The decision to sell the businesses was taken in principle as part of a strategy of moving out of low-margin "commodity" chemicals into higher- value, faster-growing and specialist products. ICI had already gone down that path with the acquisition of Unilever's speciality chemicals division for pounds 5bn in May.
Charles Miller Smith, ICI's chief executive, promised at the time of that deal to reduce the group's debts through a programme of disposals aimed at recouping pounds 3bn over three years. Roughly pounds 1bn is being raised by floating the group's 62.5 per cent stake in ICI Australia, details of which were revealed last week.
A deal with DuPont, which has long harboured ambitions to expand its presence in Europe, would achieve the promised disposals well ahead of schedule.
Profits in the industrial chemicals division have been hard hit by excess capacity and competition, sluggish growth and low prices world-wide.
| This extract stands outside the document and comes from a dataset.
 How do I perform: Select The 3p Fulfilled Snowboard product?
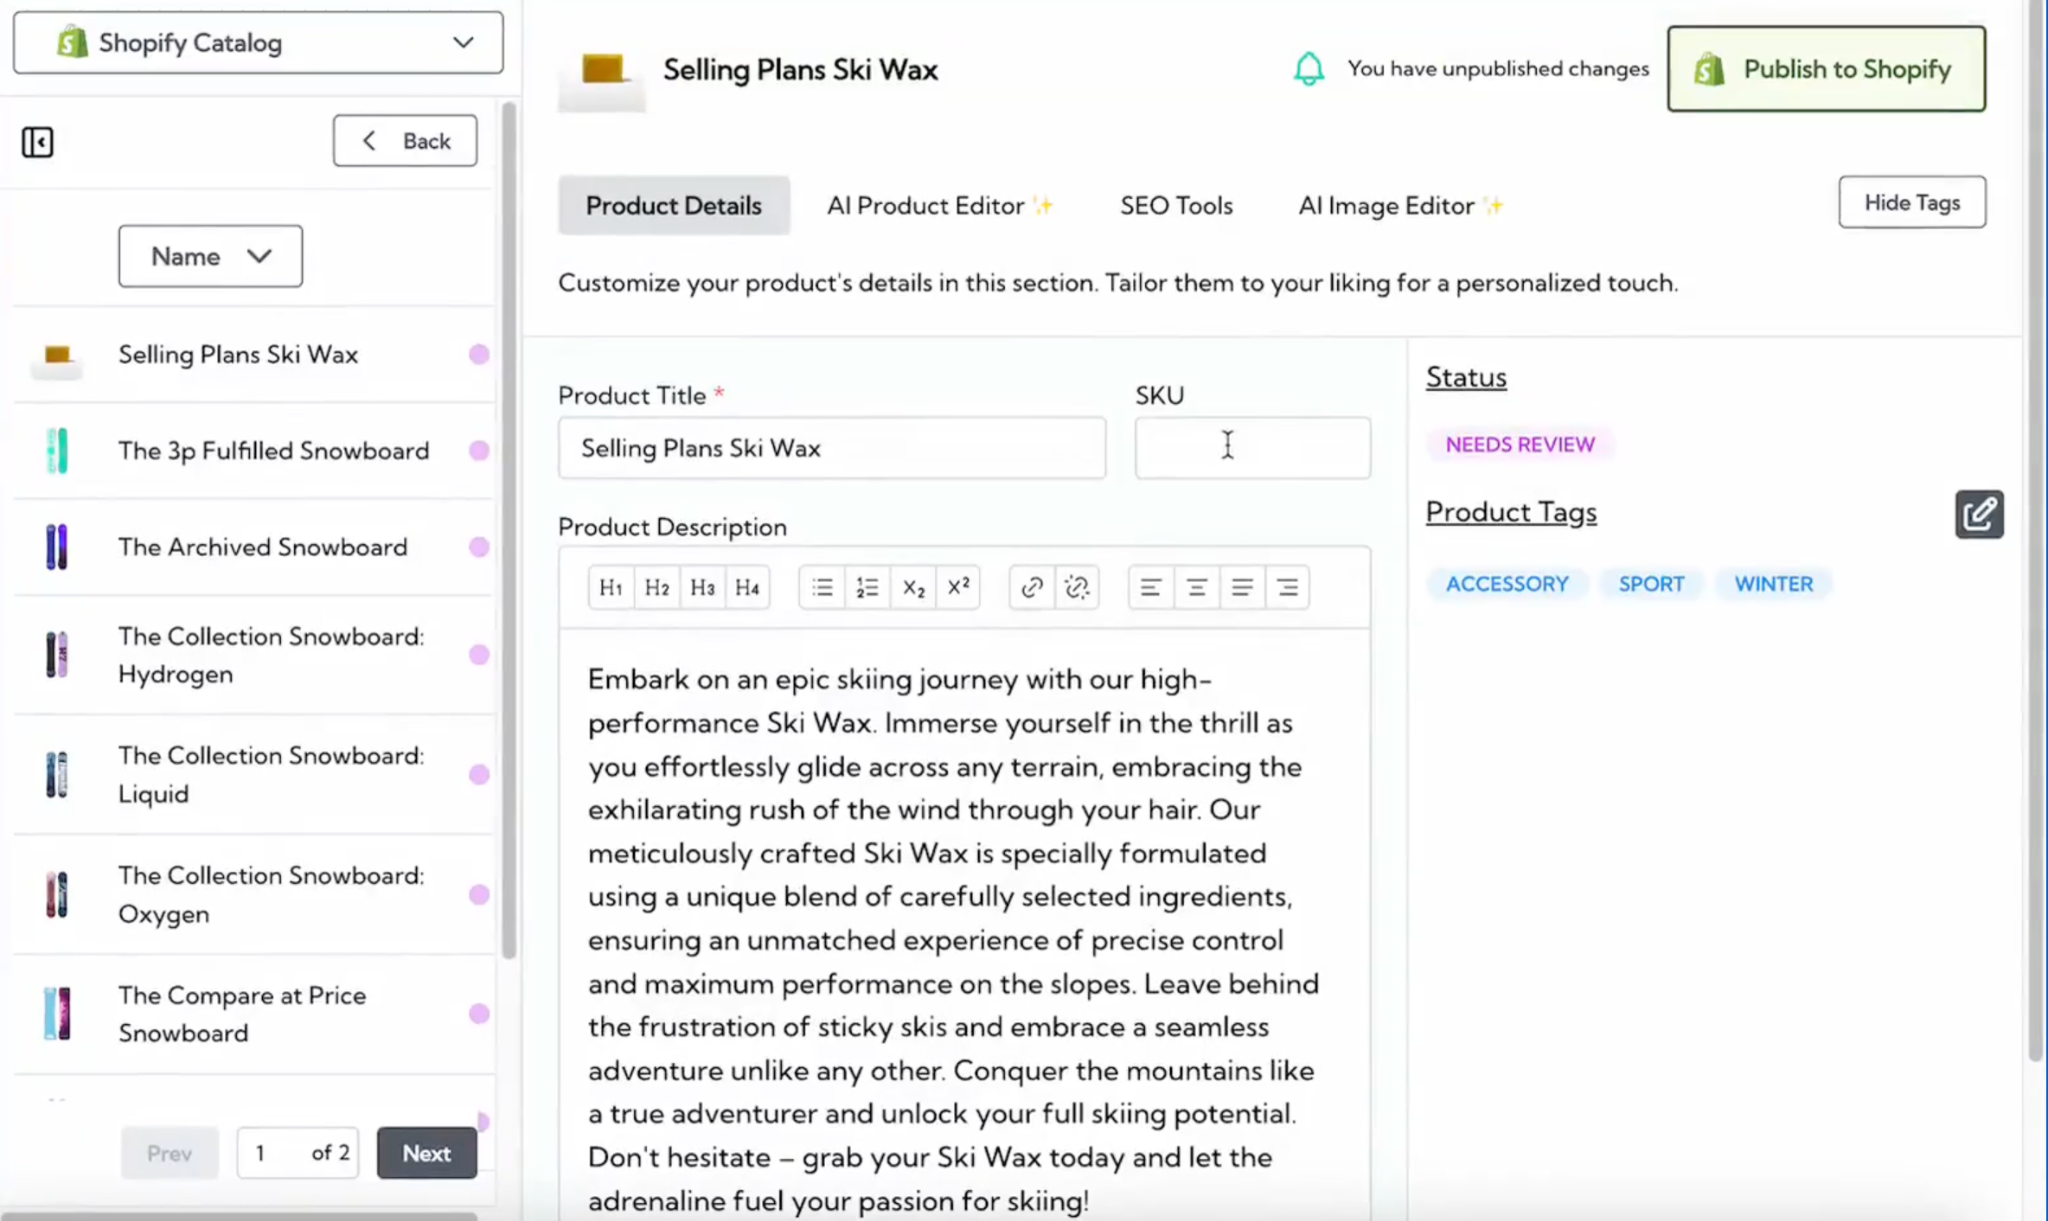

The division contributed only pounds 109m to operating profits last year, representing a profit margin of only 2.5 per cent.
The industrial chemicals division employs 15,000 people world-wide and the proposals will inevitably raise fears of redundancies, especially on Teesside, at Runcorn and several smaller sites in the UK. The competitive pressures on the division have been compounded this year by the strong pound.
A deal between the two companies would not be unprecedented. In an earlier agreement, ICI acquired DuPont's acrylics business while the American company took over ICI's fibres plant on Teesside.
Other businesses thought to be part of the sale include ICI Chemicals & Polymers.